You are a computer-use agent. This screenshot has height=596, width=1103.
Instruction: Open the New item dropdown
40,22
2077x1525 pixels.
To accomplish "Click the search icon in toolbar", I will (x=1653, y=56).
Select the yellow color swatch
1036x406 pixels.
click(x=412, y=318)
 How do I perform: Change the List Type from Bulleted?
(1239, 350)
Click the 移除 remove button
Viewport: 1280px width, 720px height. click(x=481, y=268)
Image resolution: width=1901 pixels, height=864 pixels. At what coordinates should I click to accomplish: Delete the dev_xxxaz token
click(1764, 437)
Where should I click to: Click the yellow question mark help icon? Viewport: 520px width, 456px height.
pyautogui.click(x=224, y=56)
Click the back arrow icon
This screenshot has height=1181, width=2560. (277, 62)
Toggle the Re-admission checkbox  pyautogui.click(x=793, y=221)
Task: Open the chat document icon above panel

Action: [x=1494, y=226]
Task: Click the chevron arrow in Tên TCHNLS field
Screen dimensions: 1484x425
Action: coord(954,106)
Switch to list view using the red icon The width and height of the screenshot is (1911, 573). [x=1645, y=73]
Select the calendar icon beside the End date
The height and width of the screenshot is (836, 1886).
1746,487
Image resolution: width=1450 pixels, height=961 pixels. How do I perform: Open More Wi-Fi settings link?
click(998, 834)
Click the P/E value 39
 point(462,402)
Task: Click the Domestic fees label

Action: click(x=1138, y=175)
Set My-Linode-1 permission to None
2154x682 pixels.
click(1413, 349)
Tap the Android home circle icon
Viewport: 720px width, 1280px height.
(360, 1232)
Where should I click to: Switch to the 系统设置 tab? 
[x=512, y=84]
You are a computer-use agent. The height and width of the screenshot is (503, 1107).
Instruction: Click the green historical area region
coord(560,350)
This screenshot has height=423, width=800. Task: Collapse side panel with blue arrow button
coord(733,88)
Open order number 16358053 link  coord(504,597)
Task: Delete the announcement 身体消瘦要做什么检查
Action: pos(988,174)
=-=-=
Aim of the task
Please repeat every one of the records above, word for word and in the same order.

Task result
You are a computer-use agent. This screenshot has height=596, width=1103.
Instruction: Open the New item dropdown
40,22
2077x1525 pixels.
To accomplish "Click the search icon in toolbar", I will (x=1653, y=56).
Select the yellow color swatch
1036x406 pixels.
click(x=412, y=318)
 How do I perform: Change the List Type from Bulleted?
(1239, 350)
Click the 移除 remove button
Viewport: 1280px width, 720px height. click(x=481, y=268)
Image resolution: width=1901 pixels, height=864 pixels. At what coordinates should I click to accomplish: Delete the dev_xxxaz token
click(1764, 437)
Where should I click to: Click the yellow question mark help icon? Viewport: 520px width, 456px height.
pyautogui.click(x=224, y=56)
Click the back arrow icon
This screenshot has height=1181, width=2560. (277, 62)
Toggle the Re-admission checkbox  pyautogui.click(x=793, y=221)
Task: Open the chat document icon above panel

Action: [x=1494, y=226]
Task: Click the chevron arrow in Tên TCHNLS field
Screen dimensions: 1484x425
Action: coord(954,106)
Switch to list view using the red icon The width and height of the screenshot is (1911, 573). [x=1645, y=73]
Select the calendar icon beside the End date
The height and width of the screenshot is (836, 1886).
1746,487
Image resolution: width=1450 pixels, height=961 pixels. How do I perform: Open More Wi-Fi settings link?
click(998, 834)
Click the P/E value 39
 point(462,402)
Task: Click the Domestic fees label

Action: click(x=1138, y=175)
Set My-Linode-1 permission to None
2154x682 pixels.
click(1413, 349)
Tap the Android home circle icon
Viewport: 720px width, 1280px height.
(360, 1232)
Where should I click to: Switch to the 系统设置 tab? 
[x=512, y=84]
You are a computer-use agent. The height and width of the screenshot is (503, 1107).
Instruction: Click the green historical area region
coord(560,350)
This screenshot has height=423, width=800. Task: Collapse side panel with blue arrow button
coord(733,88)
Open order number 16358053 link  coord(504,597)
Task: Delete the announcement 身体消瘦要做什么检查
Action: pos(988,174)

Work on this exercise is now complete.